Sanders v. Ryles, 318 Ark. 418, 885 S.W.2d 888 (1994)

Oct. 31, 1994 · Arkansas Supreme Court · 93-964
318 Ark. 418, 885 S.W.2d 888

James SANDERS, as Personal Representative of the Estate of Dora E. Ford v. John RYLES, et al.

93-964

885 S.W.2d 888

Supreme Court of Arkansas

Opinion delivered October 31, 1994

*419 Price & Basham, by; Carey E. Basham, for appellant.

Dodds, Kidd, Ryan & Moore, for appellee.

Jack Holt, Jr., Chief Justice.

Appellant, James Sanders, as personal representative of the estate of Dora E. Ford, appeals from an order of the Pulaski County Chancery Court quieting title to property in the appellee, John Ryles, claiming that Ryles’s deed from the Commissioner of State Lands (“Commissioner”) was not valid because the Commissioner did not provide notice to the true owners of the property (the estate), as required by statute and that the deed of sale should be declared null and void. We accept jurisdiction of this appeal on transfer from the Arkansas Court of Appeals as it involves the interpretation of Ark. Code Ann. § 26-37-201(c) (1987), relating to notice requirements for the sale of tax delinquent property.

====

Prompt 1: Retype everything in the rows from the line containing "This screenshot has width=941, height=478." down to the line containing "point(173,442)", including both of those lines.

Stored data:
====

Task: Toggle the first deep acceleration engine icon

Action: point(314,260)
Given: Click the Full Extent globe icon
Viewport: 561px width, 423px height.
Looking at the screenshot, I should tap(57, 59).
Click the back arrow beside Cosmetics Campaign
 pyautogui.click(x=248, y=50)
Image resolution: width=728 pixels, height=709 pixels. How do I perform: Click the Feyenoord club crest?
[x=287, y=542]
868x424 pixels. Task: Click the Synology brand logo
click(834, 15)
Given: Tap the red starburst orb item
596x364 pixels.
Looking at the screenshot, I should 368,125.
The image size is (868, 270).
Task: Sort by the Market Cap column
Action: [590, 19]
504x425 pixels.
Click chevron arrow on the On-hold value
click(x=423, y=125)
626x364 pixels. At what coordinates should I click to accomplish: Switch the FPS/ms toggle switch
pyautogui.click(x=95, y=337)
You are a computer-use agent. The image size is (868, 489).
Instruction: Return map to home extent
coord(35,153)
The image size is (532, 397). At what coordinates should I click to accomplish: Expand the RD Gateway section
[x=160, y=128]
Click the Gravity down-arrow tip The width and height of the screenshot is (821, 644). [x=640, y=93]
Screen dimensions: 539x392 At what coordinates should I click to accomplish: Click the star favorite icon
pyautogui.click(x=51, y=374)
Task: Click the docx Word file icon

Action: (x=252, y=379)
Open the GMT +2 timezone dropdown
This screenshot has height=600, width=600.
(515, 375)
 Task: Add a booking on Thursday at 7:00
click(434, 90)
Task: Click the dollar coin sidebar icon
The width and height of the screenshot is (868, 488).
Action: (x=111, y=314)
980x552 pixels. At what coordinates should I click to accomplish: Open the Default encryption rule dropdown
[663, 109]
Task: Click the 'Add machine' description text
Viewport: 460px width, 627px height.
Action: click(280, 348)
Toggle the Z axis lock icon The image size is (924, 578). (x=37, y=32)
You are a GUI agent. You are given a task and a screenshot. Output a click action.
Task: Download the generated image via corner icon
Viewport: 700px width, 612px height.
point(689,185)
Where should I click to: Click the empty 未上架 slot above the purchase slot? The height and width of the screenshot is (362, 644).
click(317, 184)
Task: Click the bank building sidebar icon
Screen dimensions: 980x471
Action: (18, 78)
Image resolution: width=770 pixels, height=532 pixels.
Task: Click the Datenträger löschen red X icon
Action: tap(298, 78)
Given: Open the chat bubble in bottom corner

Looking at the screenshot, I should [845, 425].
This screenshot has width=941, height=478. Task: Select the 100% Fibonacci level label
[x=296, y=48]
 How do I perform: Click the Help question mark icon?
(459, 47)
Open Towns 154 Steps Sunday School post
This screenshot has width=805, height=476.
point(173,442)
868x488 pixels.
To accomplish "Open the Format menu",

====

Prompt 2: List every person named in the Sanders v. Ryles opinion excerpt.

Task result 1:
This screenshot has width=941, height=478. Task: Select the 100% Fibonacci level label
[x=296, y=48]
 How do I perform: Click the Help question mark icon?
(459, 47)
Open Towns 154 Steps Sunday School post
This screenshot has width=805, height=476.
point(173,442)

Task result 2:
James Sanders
Dora E. Ford
John Ryles
Carey E. Basham
Jack Holt, Jr.